VAKIF İNSAN

Vakıflar Genel Müdürlüğü'nün çok güzel bir çalışması geldi elime. "İlginç Vakıflar "isimli eser.

   Her anlatılan vakıf güzel bir hikayeyle aktarılıp, resimlerle göze ve akla hitabı kalıcı hale getirilmiş.

    Selçuklu'da, Osmanlı'da sosyal sorumluluklar, iktisadi ve kültürel olaylar biraz daha insana yönlendirilmiş. Devlet her olayın sorumlu öğesi değil.

    Mahalledeki yetimler, dullar, öksüzler, fakirler mahallenin emaneti. Mahallenin medresesi, alimi eğitimin sağlayıcısı.

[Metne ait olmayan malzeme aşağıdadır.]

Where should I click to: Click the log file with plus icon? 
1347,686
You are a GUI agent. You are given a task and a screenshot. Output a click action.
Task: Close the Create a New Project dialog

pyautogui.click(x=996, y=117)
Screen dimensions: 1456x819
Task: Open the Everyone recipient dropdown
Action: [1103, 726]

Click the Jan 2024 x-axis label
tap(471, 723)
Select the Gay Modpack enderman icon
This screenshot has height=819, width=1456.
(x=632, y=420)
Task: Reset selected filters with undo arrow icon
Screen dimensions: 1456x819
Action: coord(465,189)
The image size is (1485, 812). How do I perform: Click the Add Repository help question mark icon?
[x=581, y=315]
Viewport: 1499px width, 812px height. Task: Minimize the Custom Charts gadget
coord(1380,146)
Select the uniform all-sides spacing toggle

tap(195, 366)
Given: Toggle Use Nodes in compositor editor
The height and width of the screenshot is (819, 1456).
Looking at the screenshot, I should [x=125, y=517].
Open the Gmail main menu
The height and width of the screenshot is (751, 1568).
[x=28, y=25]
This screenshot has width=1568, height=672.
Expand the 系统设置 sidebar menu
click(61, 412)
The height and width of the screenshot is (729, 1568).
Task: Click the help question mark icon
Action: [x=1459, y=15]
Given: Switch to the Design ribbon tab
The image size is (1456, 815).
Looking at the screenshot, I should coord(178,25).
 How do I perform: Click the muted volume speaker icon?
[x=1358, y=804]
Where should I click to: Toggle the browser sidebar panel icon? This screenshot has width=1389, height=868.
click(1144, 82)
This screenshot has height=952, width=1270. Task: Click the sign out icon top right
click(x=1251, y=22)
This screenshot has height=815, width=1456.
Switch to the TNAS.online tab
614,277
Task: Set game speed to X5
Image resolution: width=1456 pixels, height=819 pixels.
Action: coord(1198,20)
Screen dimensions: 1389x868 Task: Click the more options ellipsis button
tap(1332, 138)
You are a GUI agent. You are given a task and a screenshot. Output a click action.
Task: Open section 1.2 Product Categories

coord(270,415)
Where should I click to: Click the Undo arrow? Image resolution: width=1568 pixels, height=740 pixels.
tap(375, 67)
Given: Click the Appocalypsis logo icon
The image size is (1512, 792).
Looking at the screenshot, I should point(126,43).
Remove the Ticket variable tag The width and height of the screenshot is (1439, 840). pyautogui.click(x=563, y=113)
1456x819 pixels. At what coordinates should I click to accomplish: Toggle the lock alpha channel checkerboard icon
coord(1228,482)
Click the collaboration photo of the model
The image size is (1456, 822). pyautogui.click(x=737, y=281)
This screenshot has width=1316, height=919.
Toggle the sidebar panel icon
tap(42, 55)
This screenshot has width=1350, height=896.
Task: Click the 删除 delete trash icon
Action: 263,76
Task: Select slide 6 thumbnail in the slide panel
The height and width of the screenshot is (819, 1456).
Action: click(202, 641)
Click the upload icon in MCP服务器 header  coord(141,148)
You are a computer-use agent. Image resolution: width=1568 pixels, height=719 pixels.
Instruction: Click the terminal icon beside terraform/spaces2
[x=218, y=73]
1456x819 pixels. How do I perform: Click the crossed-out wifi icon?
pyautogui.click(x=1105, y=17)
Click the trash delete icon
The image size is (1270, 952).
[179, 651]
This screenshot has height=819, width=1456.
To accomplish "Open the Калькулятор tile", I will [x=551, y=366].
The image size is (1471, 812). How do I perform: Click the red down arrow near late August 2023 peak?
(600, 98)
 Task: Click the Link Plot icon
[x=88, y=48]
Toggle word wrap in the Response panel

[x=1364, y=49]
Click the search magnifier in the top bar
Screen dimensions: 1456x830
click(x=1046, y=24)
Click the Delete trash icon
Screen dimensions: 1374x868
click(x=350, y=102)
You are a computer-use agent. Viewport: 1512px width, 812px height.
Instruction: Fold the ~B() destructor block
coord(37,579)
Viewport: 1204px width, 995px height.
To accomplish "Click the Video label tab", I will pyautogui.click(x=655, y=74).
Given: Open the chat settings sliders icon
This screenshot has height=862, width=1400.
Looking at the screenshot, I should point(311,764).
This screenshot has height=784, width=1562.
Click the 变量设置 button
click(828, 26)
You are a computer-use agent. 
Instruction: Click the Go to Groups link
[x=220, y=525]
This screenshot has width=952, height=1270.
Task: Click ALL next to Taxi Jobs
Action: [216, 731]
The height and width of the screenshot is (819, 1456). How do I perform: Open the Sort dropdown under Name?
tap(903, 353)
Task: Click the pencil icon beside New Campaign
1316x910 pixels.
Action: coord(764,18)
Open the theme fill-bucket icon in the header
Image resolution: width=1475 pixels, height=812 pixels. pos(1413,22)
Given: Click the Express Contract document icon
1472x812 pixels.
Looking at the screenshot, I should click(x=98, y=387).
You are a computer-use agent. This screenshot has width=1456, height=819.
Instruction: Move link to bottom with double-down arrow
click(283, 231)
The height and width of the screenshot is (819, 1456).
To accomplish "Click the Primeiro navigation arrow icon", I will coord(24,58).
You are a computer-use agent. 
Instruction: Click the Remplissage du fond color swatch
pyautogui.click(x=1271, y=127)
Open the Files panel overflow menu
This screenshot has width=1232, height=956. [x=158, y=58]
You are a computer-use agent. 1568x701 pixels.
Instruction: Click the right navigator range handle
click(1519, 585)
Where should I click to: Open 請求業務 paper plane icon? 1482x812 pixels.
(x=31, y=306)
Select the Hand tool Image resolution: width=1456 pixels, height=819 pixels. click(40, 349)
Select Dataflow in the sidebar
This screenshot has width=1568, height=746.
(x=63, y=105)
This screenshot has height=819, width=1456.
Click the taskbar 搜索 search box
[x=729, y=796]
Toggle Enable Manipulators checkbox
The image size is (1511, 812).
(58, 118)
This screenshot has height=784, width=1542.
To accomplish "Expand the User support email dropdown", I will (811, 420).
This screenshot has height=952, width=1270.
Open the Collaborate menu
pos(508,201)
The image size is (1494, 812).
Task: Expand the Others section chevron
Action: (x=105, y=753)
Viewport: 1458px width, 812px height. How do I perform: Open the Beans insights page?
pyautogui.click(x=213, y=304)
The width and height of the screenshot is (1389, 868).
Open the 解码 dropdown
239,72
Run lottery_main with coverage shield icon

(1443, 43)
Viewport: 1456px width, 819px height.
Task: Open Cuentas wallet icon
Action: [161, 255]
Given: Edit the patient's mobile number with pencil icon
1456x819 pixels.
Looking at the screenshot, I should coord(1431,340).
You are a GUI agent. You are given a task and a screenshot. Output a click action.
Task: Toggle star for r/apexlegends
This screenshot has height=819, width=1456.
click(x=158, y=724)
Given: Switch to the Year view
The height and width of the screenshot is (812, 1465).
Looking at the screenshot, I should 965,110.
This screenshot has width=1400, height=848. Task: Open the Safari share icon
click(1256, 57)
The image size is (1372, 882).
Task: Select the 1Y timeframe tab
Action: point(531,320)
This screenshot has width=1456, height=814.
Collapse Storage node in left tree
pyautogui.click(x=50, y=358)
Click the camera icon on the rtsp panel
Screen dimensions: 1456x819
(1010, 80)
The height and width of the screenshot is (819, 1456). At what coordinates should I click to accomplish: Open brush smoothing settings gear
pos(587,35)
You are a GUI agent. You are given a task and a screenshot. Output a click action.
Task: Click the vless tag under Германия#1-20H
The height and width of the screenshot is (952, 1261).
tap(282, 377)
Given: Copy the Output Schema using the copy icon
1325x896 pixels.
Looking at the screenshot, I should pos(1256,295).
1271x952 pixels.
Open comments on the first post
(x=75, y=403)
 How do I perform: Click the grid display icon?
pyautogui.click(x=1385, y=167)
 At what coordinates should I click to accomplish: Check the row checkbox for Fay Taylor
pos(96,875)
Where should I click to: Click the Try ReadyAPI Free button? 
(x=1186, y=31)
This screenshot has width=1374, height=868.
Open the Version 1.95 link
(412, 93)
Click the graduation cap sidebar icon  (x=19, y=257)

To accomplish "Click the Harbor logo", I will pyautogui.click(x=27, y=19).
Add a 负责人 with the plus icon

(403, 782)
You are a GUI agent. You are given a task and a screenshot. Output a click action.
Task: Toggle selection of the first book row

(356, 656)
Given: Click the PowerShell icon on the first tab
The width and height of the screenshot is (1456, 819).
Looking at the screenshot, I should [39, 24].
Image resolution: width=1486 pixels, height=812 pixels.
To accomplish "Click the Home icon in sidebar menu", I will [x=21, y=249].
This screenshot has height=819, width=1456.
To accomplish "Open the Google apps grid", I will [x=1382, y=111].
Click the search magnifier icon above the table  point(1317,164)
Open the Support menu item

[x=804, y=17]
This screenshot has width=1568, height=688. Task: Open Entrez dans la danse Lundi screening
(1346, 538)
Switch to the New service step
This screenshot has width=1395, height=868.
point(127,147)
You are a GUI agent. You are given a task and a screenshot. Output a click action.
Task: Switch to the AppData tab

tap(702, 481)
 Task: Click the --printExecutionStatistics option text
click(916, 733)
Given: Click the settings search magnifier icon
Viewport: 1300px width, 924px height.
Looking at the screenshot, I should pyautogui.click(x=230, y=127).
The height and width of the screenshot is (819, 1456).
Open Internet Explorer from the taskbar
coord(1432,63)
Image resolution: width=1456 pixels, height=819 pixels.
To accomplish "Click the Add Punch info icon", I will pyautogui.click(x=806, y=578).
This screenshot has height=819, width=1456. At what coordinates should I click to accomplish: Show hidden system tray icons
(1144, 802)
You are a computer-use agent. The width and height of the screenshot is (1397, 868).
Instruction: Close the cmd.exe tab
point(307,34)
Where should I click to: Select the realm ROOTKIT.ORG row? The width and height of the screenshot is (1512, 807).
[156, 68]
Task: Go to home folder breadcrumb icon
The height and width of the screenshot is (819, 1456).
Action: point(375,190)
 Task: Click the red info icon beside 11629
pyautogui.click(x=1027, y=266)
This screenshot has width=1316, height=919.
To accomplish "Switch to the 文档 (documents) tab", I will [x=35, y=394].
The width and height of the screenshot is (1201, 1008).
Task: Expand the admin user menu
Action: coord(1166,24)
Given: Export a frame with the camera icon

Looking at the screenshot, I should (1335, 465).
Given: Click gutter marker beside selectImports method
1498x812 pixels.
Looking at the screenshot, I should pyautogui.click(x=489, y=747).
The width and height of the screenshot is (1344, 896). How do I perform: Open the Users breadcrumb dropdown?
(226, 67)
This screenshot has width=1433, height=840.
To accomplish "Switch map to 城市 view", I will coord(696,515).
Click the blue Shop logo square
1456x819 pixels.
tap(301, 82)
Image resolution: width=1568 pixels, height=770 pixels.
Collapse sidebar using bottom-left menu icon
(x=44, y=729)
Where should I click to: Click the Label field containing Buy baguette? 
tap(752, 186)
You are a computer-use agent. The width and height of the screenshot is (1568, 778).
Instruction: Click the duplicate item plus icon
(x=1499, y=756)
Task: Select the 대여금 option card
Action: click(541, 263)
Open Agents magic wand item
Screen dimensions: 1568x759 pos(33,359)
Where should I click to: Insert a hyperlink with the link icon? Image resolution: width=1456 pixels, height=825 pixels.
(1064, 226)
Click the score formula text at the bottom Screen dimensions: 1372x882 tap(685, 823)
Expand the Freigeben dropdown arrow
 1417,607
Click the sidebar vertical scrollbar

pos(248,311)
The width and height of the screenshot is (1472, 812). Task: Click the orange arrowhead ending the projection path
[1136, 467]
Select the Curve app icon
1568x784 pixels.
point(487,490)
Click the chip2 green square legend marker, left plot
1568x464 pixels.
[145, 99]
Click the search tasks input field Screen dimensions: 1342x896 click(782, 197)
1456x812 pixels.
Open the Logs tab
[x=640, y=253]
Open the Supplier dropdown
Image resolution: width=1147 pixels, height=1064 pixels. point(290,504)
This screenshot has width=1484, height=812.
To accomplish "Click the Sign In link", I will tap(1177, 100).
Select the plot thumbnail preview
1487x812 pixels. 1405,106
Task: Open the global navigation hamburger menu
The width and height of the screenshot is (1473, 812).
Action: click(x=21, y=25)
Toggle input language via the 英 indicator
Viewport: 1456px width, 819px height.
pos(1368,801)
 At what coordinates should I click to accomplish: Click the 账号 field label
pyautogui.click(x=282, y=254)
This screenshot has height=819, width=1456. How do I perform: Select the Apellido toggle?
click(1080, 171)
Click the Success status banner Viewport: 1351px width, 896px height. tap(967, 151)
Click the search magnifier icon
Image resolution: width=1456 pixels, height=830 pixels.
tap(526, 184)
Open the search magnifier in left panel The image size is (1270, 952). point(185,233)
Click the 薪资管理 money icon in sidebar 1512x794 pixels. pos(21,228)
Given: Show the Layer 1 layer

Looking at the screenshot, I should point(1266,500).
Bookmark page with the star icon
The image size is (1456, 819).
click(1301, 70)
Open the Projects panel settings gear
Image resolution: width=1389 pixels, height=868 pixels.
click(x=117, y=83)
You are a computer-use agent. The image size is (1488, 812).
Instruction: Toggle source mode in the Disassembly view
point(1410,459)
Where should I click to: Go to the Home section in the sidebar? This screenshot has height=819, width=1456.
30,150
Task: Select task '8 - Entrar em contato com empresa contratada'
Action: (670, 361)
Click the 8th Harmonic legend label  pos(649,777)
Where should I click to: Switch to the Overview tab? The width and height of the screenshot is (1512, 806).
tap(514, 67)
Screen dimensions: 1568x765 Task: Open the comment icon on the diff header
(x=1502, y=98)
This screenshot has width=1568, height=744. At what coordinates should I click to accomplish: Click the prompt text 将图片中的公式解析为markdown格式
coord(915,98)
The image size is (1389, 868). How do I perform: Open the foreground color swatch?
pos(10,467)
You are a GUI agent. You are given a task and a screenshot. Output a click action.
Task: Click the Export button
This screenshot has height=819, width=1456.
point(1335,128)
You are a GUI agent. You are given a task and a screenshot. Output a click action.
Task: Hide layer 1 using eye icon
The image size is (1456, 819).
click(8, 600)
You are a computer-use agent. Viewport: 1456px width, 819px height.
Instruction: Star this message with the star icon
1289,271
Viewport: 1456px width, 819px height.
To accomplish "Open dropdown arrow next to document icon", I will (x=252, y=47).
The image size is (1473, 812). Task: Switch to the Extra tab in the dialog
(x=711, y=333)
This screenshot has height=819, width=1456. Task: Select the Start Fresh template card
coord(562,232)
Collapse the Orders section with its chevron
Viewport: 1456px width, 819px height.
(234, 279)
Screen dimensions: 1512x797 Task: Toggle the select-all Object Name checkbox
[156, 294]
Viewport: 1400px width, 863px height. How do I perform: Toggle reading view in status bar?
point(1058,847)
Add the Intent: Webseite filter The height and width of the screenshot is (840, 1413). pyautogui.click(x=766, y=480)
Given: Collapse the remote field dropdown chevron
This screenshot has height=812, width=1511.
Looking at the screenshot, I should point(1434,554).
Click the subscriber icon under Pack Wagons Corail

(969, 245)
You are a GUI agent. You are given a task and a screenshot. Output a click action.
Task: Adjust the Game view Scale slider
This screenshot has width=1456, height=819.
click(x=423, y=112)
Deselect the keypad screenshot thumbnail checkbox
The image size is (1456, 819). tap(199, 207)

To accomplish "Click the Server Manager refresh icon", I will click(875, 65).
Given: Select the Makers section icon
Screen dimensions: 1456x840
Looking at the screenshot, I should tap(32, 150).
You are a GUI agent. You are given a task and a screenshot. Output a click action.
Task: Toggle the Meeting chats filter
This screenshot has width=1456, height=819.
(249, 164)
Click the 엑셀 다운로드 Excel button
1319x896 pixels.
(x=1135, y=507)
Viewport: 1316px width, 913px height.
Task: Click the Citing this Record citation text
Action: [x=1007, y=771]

    İnsan sorumluluk sahibi; bir sorun varsa, mahallenin, köyün içinde kurulu bir "bende varım” düzeni var. Eğitimleri devam ediyor, fakir- fukara; zengin kendini sorumlu gördüğü için gözetiliyor. O yüzden devlete intikal eden suç oranı binde bir.

    İnsan sorumluluğunun farkında olduğu için; her şeyi   devlet çözsün demiyor.

    Vakıf medeniyetler vakıf insanlar yetiştirir. Dünyada bulunmasının bir amacı olduğunu bilen, etrafından ve kendinden sorumlu olduğunun farkında, güzel işler peşinde koşan…

    Kitapta bahsedilen vakıflardan öyle ilginç olanlar var ki; " ya bak bundan bile sorumlu hissetmişler kendilerini, ne güzellik!” diyorsun.

- Yoksulların su kuyusunu tamir eden Yahya efendi Türbedâru Hasan Hayri efendi vakfı,

- Kanal ve lağımların bakımı ,onarım ve görevleri giderleri vakfı,

- Yetimhane yaptıran vakıf,

- Mahalle halkının vergisini ödeyen, mahallenin kaldırım, çeşme, cenaze hizmetlerini yapan avarız vakfı..

- Yaralı kuşlara bakım vesaire vakfı…

- Halka piknik yaptıran, yer tahsis eden, eşya veren, özellikle fakirlere piknik yaptıran vakıf..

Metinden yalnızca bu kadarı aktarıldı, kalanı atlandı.